(Assignment) In the records below, find the line that contains "Task: Select the Purdue option label" and the line that contains "The height and", then retype exactly those two lines and every line between them.

(Dataset entries)
○ ○ ○ ○ ○
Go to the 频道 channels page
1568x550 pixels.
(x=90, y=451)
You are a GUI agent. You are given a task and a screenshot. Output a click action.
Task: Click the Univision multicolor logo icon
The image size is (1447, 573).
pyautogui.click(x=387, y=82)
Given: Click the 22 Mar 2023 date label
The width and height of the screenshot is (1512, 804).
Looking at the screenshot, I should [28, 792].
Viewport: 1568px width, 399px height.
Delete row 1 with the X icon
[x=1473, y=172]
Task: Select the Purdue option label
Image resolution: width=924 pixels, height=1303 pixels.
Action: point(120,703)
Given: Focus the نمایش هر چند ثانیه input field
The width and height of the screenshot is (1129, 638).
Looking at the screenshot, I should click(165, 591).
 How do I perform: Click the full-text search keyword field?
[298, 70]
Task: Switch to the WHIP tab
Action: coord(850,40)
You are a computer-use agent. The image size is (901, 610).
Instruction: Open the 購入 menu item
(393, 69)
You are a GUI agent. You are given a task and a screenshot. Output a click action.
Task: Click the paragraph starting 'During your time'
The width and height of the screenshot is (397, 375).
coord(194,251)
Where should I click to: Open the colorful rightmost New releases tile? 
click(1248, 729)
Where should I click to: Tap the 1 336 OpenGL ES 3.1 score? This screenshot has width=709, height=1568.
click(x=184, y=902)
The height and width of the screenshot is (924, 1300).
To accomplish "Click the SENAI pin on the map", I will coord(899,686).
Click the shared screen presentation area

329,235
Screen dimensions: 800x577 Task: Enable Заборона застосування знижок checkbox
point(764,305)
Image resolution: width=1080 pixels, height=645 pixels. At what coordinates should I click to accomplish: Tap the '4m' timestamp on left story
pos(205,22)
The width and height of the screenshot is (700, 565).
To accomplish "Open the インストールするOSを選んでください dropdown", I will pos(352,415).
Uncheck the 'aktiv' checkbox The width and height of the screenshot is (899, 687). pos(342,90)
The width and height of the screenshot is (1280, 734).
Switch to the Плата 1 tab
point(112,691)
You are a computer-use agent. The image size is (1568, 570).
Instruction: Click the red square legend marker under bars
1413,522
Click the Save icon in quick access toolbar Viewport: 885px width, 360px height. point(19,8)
○ ○ ○ ○ ○
(Result for this exercise)
Task: Select the Purdue option label
Image resolution: width=924 pixels, height=1303 pixels.
Action: point(120,703)
Given: Focus the نمایش هر چند ثانیه input field
The width and height of the screenshot is (1129, 638).
Looking at the screenshot, I should click(165, 591).
 How do I perform: Click the full-text search keyword field?
[298, 70]
Task: Switch to the WHIP tab
Action: coord(850,40)
You are a computer-use agent. The image size is (901, 610).
Instruction: Open the 購入 menu item
(393, 69)
You are a GUI agent. You are given a task and a screenshot. Output a click action.
Task: Click the paragraph starting 'During your time'
The width and height of the screenshot is (397, 375).
coord(194,251)
Where should I click to: Open the colorful rightmost New releases tile? 
click(1248, 729)
Where should I click to: Tap the 1 336 OpenGL ES 3.1 score? This screenshot has width=709, height=1568.
click(x=184, y=902)
The height and width of the screenshot is (924, 1300).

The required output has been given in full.